Tuesday, October 5, 2010

Giving Up Is Not An Option


Monday was the funeral of two year old Jeremy Galmon who was killed last Sunday in crossfire. By all accounts he received the type of send off usually reserved for New Orleans royalty. New Orleans has a strange way of showing pain sometimes. My family has been here since horse and buggies with streets paved with bricks so this is my culture to the bone. With that being said, I thought the services should have been a more low key event. I’m not mad because everyone out there had love in their hearts. I just couldn’t have dealt with all of that if it was my son.

I would love to tell you that the death of this baby is some kind of turning point in the war against violence in our city but I can’t do that. The reason why is because it seems like every year for the last twenty years or more a child has been sacrificed as sign of our community not getting it’s act together to curb the violence. I could close my eyes right now and at least five instances come to mind without much effort. Their stories come to me easily because each one has bothered me just like Jeremy’s murder. I think that deep down they bother the majority of the people in our community even if they don’t express it outwardly. If it was left up to us there would be no violence and no trouble but unfortunately it’s not.

The sad truth is that we have a subculture of individuals in our community that live in their own little world and there’s always something going on. They are so locked in to the code of the streets that I wouldn’t be surprised if they don’t even know the community is coming together behind this baby’s death. It’s difficult for outsiders to see because we share the same neighborhoods and upbringing so they don’t know the difference. Those common bonds also make it difficult for us to deal with it because there’s a lot of emotion and history involved. After all the loss of life and pain we still haven’t found a way to separate ourselves enough from Ms. Jones to call and turn in her grandchildren. That makes it complicated and dangerous as well because her grandchildren know who was out there and what if they come after your family to keep you from calling Crimestoppers. That’s a death wish especially if the justice system is just going to release them right back to the street to come looking for you.
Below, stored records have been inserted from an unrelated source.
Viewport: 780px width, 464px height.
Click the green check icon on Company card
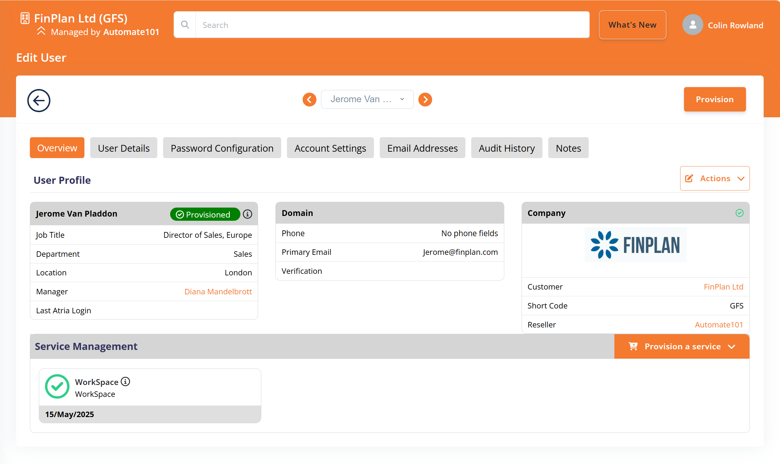[740, 213]
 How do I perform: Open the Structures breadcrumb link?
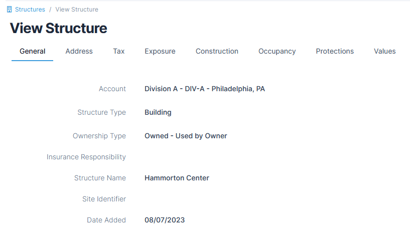coord(30,10)
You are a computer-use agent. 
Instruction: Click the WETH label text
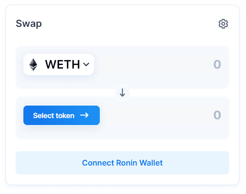pos(62,64)
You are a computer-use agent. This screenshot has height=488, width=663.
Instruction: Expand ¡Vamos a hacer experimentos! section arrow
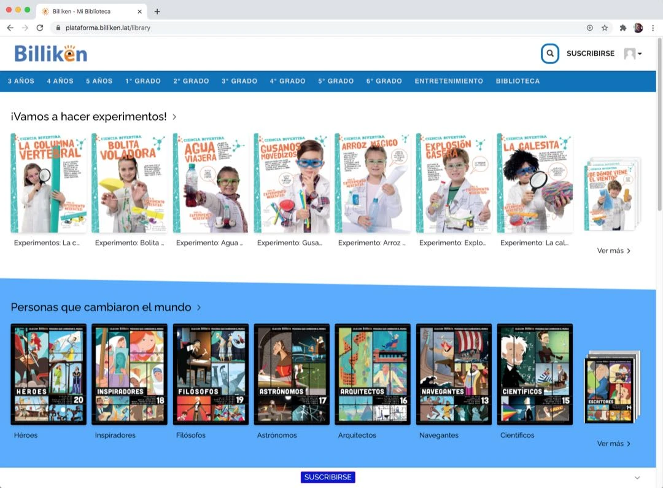[175, 117]
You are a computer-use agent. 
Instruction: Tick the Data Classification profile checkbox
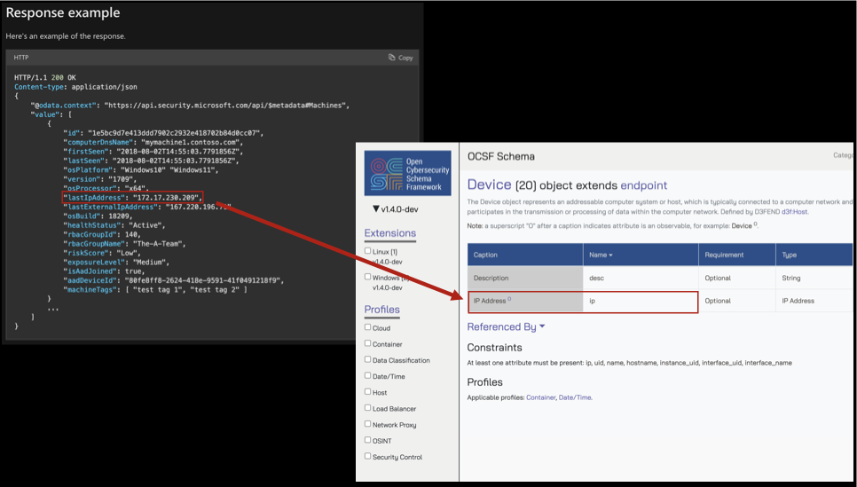click(x=369, y=360)
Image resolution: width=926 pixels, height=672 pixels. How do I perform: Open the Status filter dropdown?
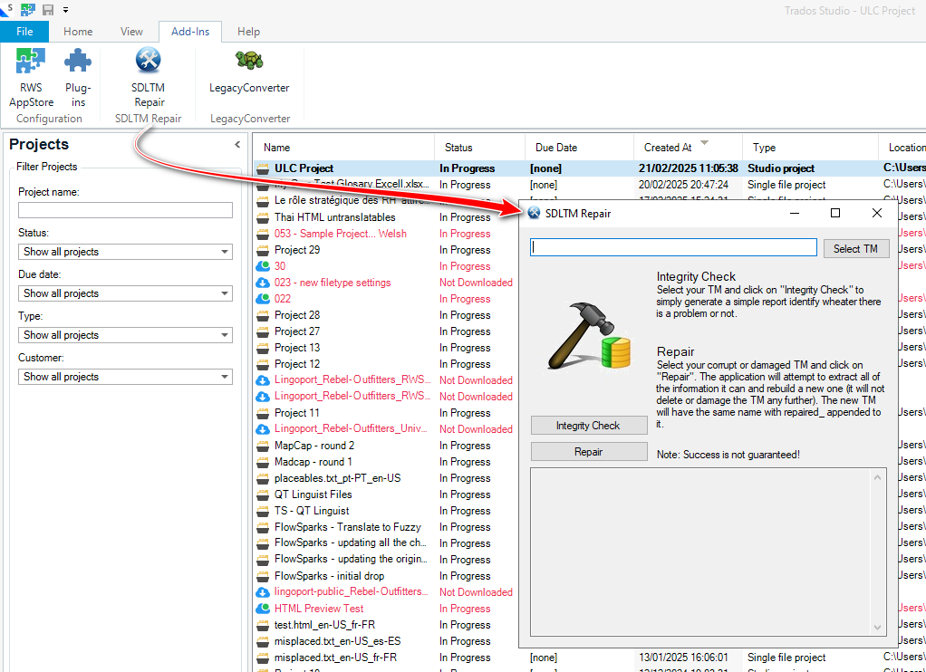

I want to be optimistic and think that the lost of this two year old changed that dynamic for the better and people will start coming forward like they did to find his killers. That would be good if it’s true. The only problem is that if more people come forward when something happens it means that more than likely someone else’s baby is no longer with us. It might not be a two year old like Jeremy but it’s still someone’s baby even if they are a teenager.

All my life I have been a foolish dreamer. Everyday I wake up and think about the day I am getting on the interstate and the Crimestoppers billboard with the faces of young black men wanted for murder are no longer needed because this violence is the thing of the past. Until that day comes I will be preparing myself to look at another picture of a kid that’s been murdered and trying not to give up.

Giving up is not an option.......

4 comments:

Leigh C. said...

Yes, sir. Exactly.

Anonymous said...

Sounds like the hood I grew up in...

- Miz B

Editilla~New Orleans Ladder said...

I find it the height of irony that New Orleans didn't make the list of 25 Most Violent Neighborhoods.
http://bit.ly/8Zw75X

Thanks Cliff.

Anonymous said...

Once again, your blog moves me to post.

I see the pic and know the little boy would LOVE to have played with all of those stuffed animals when he was alive. I also wonder what difference the people who placed them on the corner thought they were making by their gesture.

I read your writing and recall Your Ninth Ward Sister asking me what I was afraid of, when I hesitate(d) to buy a house in the Upper Ninth Ward. What am I afraid of? I'm afraid of the people who are afraid to report Mrs. Jones' grandkids.